Write out every line of the following records as a numbered list, leaving out the blank lines.

(Records drawn from a collection)
--- START ---

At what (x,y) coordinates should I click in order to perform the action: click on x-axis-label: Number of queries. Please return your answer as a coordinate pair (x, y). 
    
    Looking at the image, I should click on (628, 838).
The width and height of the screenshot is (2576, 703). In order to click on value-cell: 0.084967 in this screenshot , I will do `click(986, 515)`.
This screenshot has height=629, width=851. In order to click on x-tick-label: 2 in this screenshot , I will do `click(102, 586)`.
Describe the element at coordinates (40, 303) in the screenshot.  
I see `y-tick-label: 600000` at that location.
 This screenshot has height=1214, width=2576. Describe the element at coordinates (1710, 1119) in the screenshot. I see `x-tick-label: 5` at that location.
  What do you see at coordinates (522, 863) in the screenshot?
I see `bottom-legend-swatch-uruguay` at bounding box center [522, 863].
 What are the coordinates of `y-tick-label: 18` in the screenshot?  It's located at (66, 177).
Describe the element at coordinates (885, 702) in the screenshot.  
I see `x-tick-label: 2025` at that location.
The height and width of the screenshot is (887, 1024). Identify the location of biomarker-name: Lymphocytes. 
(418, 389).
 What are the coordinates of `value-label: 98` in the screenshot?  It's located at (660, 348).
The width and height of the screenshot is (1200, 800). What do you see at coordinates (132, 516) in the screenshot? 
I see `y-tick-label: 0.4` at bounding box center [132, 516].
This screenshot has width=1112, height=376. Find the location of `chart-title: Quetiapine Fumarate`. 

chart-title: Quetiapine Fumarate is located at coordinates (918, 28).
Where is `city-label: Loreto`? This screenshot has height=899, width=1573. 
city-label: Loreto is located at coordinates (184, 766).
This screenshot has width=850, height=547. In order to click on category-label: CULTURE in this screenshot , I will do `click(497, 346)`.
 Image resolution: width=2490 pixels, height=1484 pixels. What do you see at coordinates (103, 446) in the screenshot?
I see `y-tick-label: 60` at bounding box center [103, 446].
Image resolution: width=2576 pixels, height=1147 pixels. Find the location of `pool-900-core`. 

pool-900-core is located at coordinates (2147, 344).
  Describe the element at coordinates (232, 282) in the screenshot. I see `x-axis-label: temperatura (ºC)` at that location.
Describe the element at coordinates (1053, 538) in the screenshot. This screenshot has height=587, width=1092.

--- END ---

## Answer to the exercise:
1. At what (x,y) coordinates should I click in order to perform the action: click on x-axis-label: Number of queries. Please return your answer as a coordinate pair (x, y). 
2.     Looking at the image, I should click on (628, 838).
3. The width and height of the screenshot is (2576, 703). In order to click on value-cell: 0.084967 in this screenshot , I will do `click(986, 515)`.
4. This screenshot has height=629, width=851. In order to click on x-tick-label: 2 in this screenshot , I will do `click(102, 586)`.
5. Describe the element at coordinates (40, 303) in the screenshot.  
6. I see `y-tick-label: 600000` at that location.
7.  This screenshot has height=1214, width=2576. Describe the element at coordinates (1710, 1119) in the screenshot. I see `x-tick-label: 5` at that location.
8.   What do you see at coordinates (522, 863) in the screenshot?
9. I see `bottom-legend-swatch-uruguay` at bounding box center [522, 863].
10.  What are the coordinates of `y-tick-label: 18` in the screenshot?  It's located at (66, 177).
11. Describe the element at coordinates (885, 702) in the screenshot.  
12. I see `x-tick-label: 2025` at that location.
13. The height and width of the screenshot is (887, 1024). Identify the location of biomarker-name: Lymphocytes. 
14. (418, 389).
15.  What are the coordinates of `value-label: 98` in the screenshot?  It's located at (660, 348).
16. The width and height of the screenshot is (1200, 800). What do you see at coordinates (132, 516) in the screenshot? 
17. I see `y-tick-label: 0.4` at bounding box center [132, 516].
18. This screenshot has width=1112, height=376. Find the location of `chart-title: Quetiapine Fumarate`. 
19. chart-title: Quetiapine Fumarate is located at coordinates (918, 28).
20. Where is `city-label: Loreto`? This screenshot has height=899, width=1573. 
21. city-label: Loreto is located at coordinates (184, 766).
22. This screenshot has width=850, height=547. In order to click on category-label: CULTURE in this screenshot , I will do `click(497, 346)`.
23.  Image resolution: width=2490 pixels, height=1484 pixels. What do you see at coordinates (103, 446) in the screenshot?
24. I see `y-tick-label: 60` at bounding box center [103, 446].
25. Image resolution: width=2576 pixels, height=1147 pixels. Find the location of `pool-900-core`. 
26. pool-900-core is located at coordinates (2147, 344).
27.   Describe the element at coordinates (232, 282) in the screenshot. I see `x-axis-label: temperatura (ºC)` at that location.
28. Describe the element at coordinates (1053, 538) in the screenshot. This screenshot has height=587, width=1092.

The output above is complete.